Opened 14 years ago
Closed 14 years ago
#512 closed bug (Fixed)
Corrected shared-memory bug in step3d_uv.F
Reported by: | arango | Owned by: | arango |
---|---|---|---|
Priority: | major | Milestone: | Release ROMS/TOMS 3.5 |
Component: | Nonlinear | Version: | 3.5 |
Keywords: | Cc: |
Description
I have been looking for a shared-memory parallel bug, on and off for several months, in North-South periodic (NS_PERIODIC) applications. This bug appeared when TS_MPDATA is activated. I have re-written and analyzed mpdata_adiff.F several times but I still get the same problem. I don't get identical solutions with different partitions. I came to the conclusion that the problem was somewhere else. This has been a very difficult bug to track in the debugger.
Currently, I am removing all the CPP options associated with lateral boundary conditions which allow me to look at the code in great detail. I found the problem in step3d_uv.F. We need to have the following conditionals around line 1122:
# if !defined EW_PERIODIC && !defined COMPOSED_GRID IF (DOMAIN(ng)%Western_Edge(tile)) THEN ... END IF IF (DOMAIN(ng)%Eastern_Edge(tile)) THEN ... END IF # endif # if !defined NS_PERIODIC && !defined COMPOSED_GRID IF (DOMAIN(ng)%Southern_Edge(tile)) THEN ... END IF IF (DOMAIN(ng)%Northern_Edge(tile)) THEN ... END IF # endif
instead of
# if !defined EW_PERIODIC && !defined COMPOSED_GRID IF (Istr.eq.1)THEN ... END IF IF (Iend.eq.Lm(ng)) THEN ... END IF # endif # if !defined NS_PERIODIC && !defined COMPOSED_GRID IF (j.eq.0) THEN ... END IF IF (j.eq.Mm(ng)+1) THEN ... END IF # endif
when replacing the incorrect vertical mean with more accurate barotropic component at only the boundary points.
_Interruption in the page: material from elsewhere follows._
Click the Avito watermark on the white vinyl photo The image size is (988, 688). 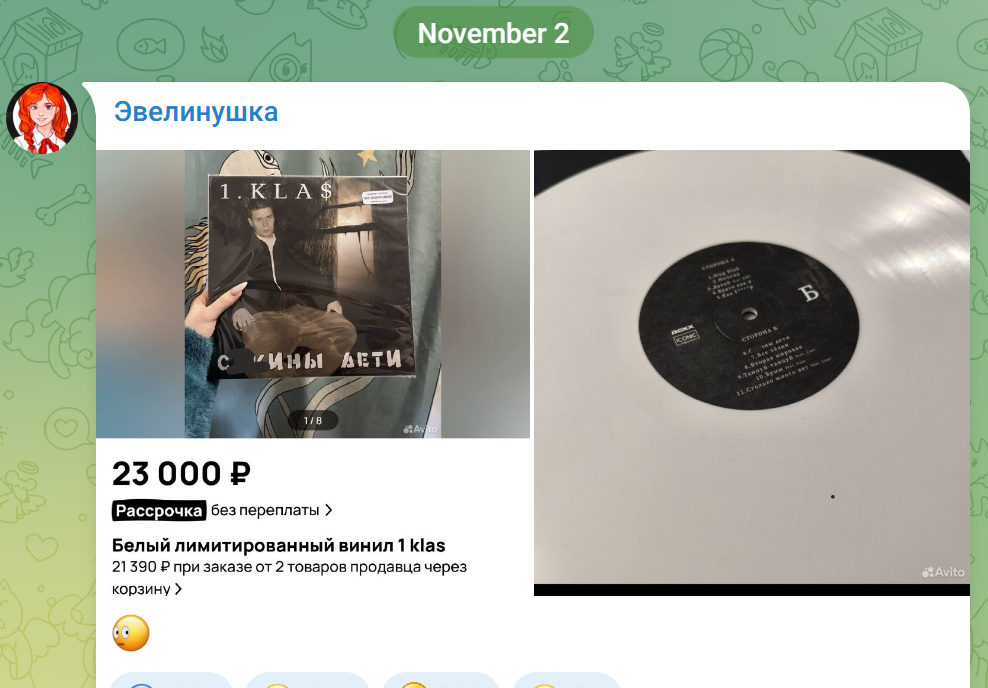[x=943, y=572]
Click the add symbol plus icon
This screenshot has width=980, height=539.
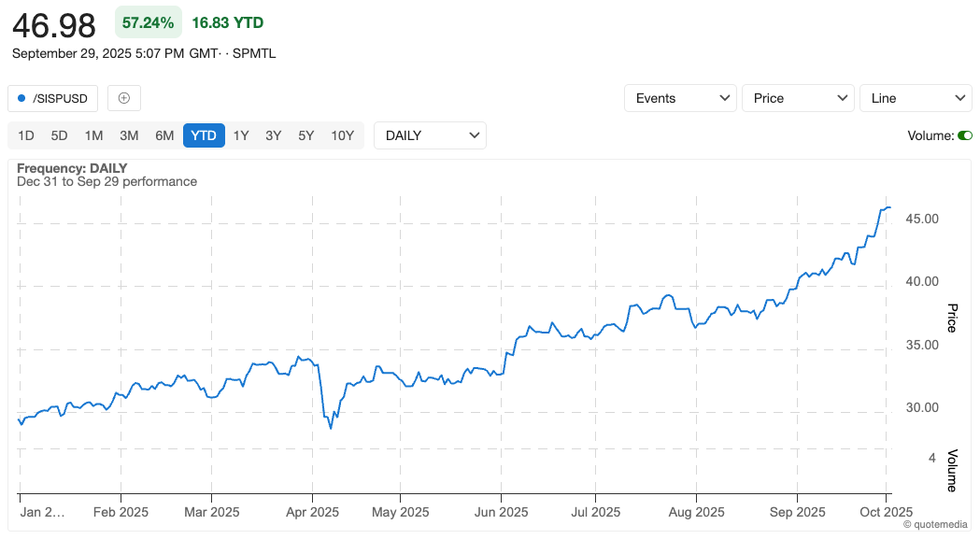124,98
I introduced this bug long time ago when removing redundant operations that are illegal in the adjoint algorithms. This bug only affected NS_PERIODIC applications. Recall that I- and J-ranges are different in periodic applications. Well, shared-memory code is very delicate.
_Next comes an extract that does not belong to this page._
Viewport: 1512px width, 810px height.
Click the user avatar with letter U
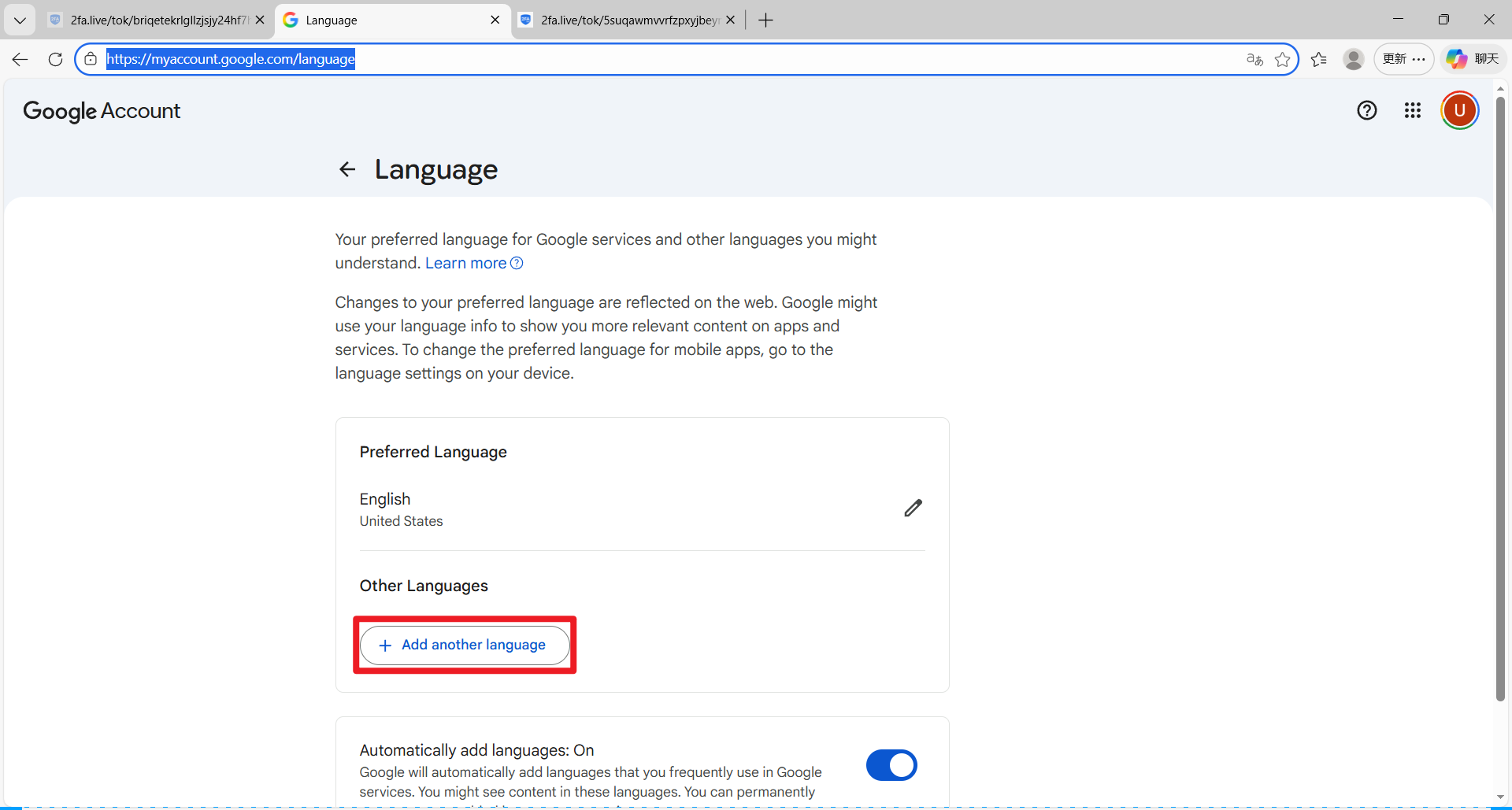click(x=1459, y=111)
After the above fix, I can get identical solutions with TS_MPDATA in shared-memory applications. However, there is still a bug in serial with partitions when both NS_PERIODIC and TS_MPDATA are activated together. In the past, I thought that both problems were related... Well, I will continue looking. This type of bugs takes a lot of time to fix. Sometimes we are lucky and find them pretty fast. I think that this one is related to the 3 ghost-points required for TS_MPDATA or more probably an illegal call inside a parallel region. This will be even nastier because implies splitting the call to mpdata_adiff.F to a different parallel region. A nasty proposition. This is the kind of solutions that were required in the past for serial with partitions bugs...
I also corrected a small bug in ana_smflux.h when the LMD_TEST is activated. Many thanks to Chris Edwards for reporting this bug.